Labour's election victory on the lowest share of the vote has fuelled fresh calls from campaigners for proportional representation to be brought in.
Campaigners say the current system is unfair
Tony Blair won a Commons majority of 67 despite Labour winning little more than a third of votes nationwide.
The Conservatives won the biggest share of votes in England but secured nearly 100 fewer English seats than Labour.
PR campaigners say the system is a "travesty" but its supporters argue it ensures stable government.
New Liberal Democrat MP John Hemming on Tuesday led a small protest to Downing Street, with campaigners wearing gags to demonstrate against the unfairness of the existing system.
The UK uses a first past the post voting system which means a candidate simply has to win the most votes in their constituency, not a majority of the votes.
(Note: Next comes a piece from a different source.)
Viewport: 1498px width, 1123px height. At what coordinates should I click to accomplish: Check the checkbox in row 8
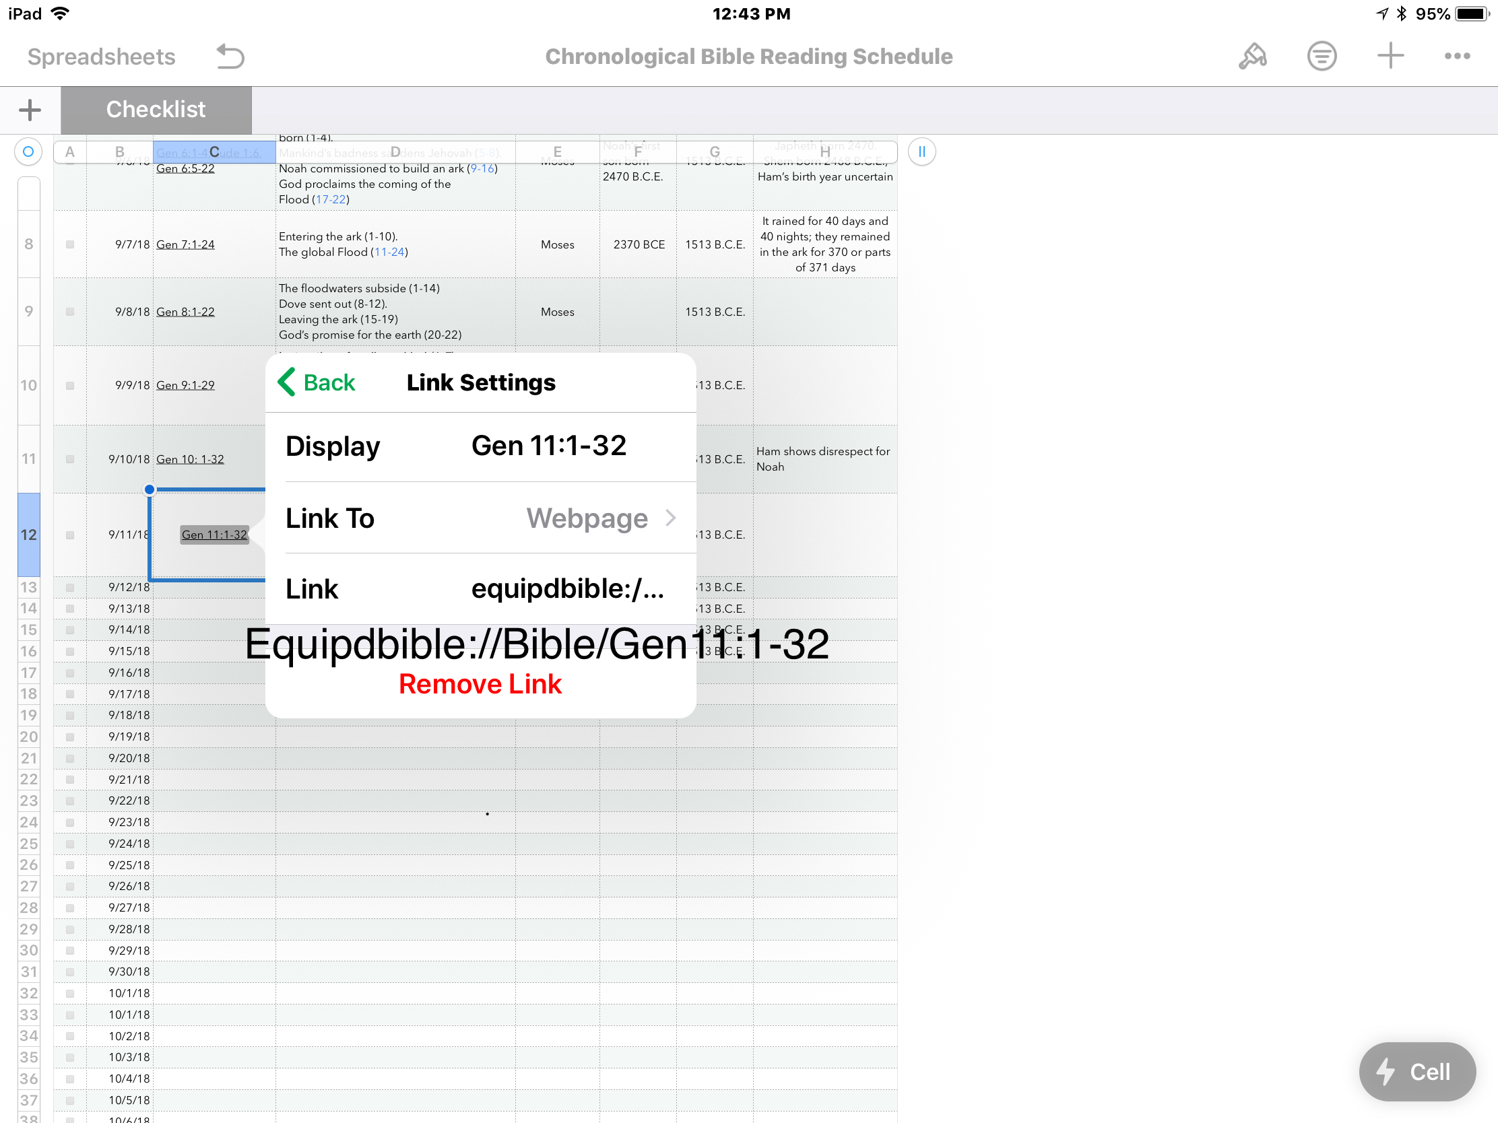click(70, 244)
A proportional representation (PR) system would aim to elect MPs using the share of the votes cast for each party.
The election saw Labour win 36% of the votes across the UK but 55% of the seats in the House of Commons.
VOTES FOR GOVERNMENTS
1992: 14,093,007 (41.9%) for John Major's Tories
1997: 13,518,167 (43.2%) for Tony Blair's Labour
2001: 10,740,646 (40.7%) for Labour
2005: 9,556,183 (35.2%) for Labour
The Lib Dems secured 9.5% of the Commons seats on their 22% share of the national vote.
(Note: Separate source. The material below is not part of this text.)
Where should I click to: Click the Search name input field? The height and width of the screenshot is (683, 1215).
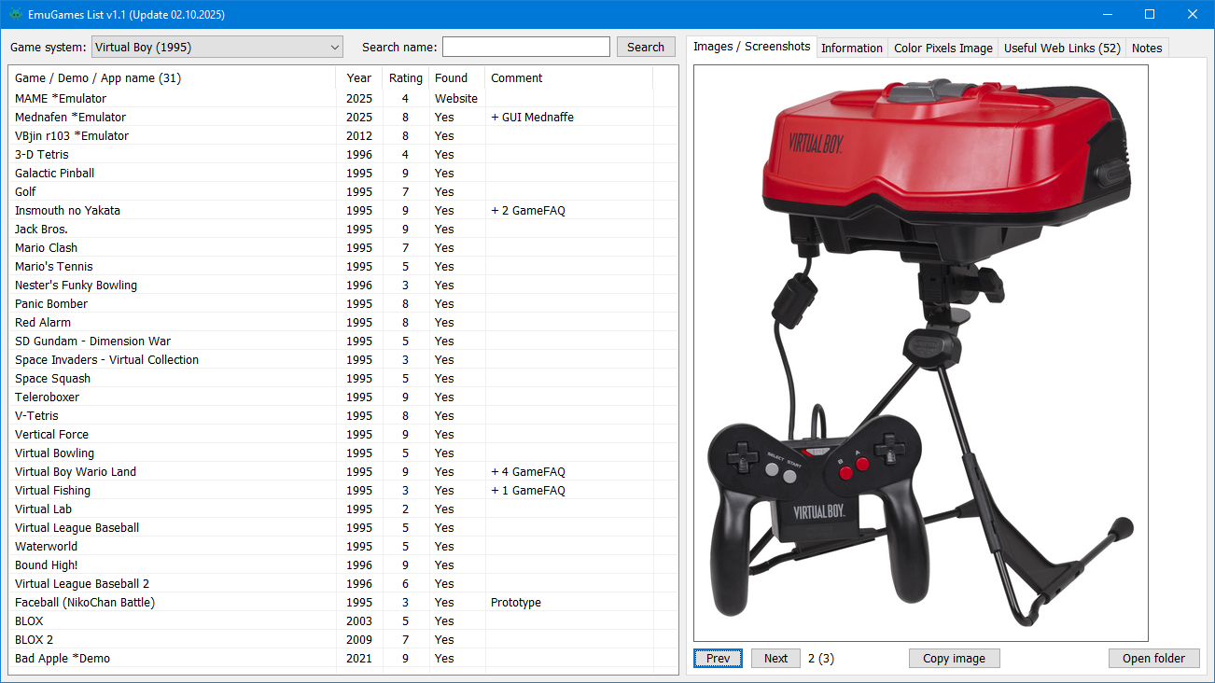[525, 47]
In England, the Tories won 35.7% of the votes compared with the 35.4% won by Labour.
But Labour has 286 English seats and the Tories 193.
Labour peer Lord Lipsey, chairman of the Make Votes Count campaign group, asked how any government could claim to have a valid mandate when it was backed by only 36% of the 60% of possible voters who turned out.
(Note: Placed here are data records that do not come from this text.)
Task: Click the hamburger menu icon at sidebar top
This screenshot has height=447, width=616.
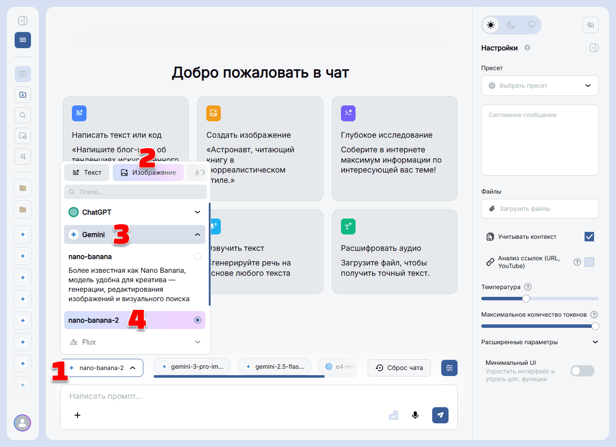Action: pyautogui.click(x=22, y=40)
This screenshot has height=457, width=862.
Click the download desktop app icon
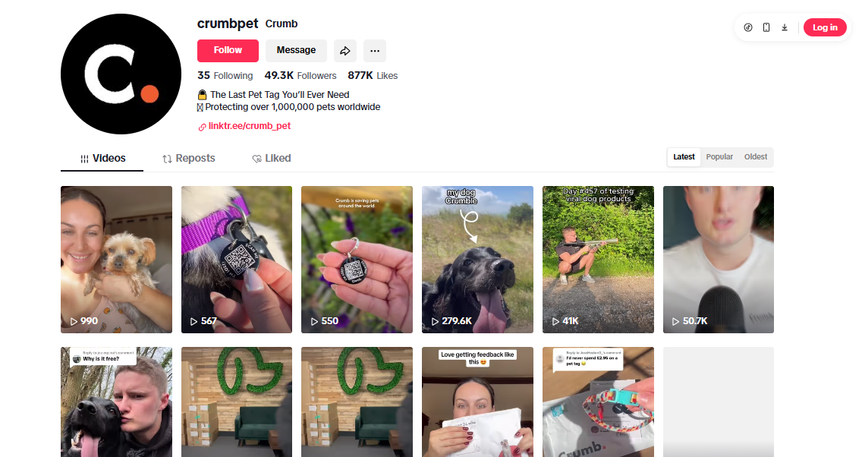click(x=785, y=27)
"The British first-past-the-post electoral system has reduced the general election to a travesty of democracy," he said.
Alex Folkes, from the Electoral Reform Society, said the current system was biased against the Conservatives.
"Boundary changes that are due will help to correct some of that but not all," he said.
"We think the Conservative Party would do well to accept that probably the best way of them getting back into power in the immediate future is through a system of PR."
Lib Dem leader Charles Kennedy has said Labour's victory on a record low vote share raises "serious questions for democracy".
He says his party must return to the case for a fairer voting system in the wake of the election system.
The Lib Dems want larger constituencies electing six MPs on the basis of the share of the votes.
They would also use a single transferable vote system where voters put candidates in order of preference. If no candidate wins a majority of first choice votes, the second preference votes are counted.
The Conservatives have opposed PR in the past and their opposition does not look set to shift.
New Conservative MP Greg Hands said: "The system works, looking back over the last hundred years, Britain has had a good stable democracy, characterised by stable sometimes strong governments.
"That is what the system is designed to encourage."
Labour's election manifesto says the party will review the different election systems used in the European elections and polls for the Scottish Parliament and Welsh Assembly.
It says there should be a referendum on any proposed changes to the voting system for Westminster elections.
Mr Blair appointed a royal commission, headed by Lib Dem peer Lord Jenkins, to examine electoral reform in 1998 but no fundamental changes have followed.
The report proposed a system called Alternative Vote Plus, where as well as constituency MPs, there would be a top-up list to ensure a more accurate reflection of total votes cast.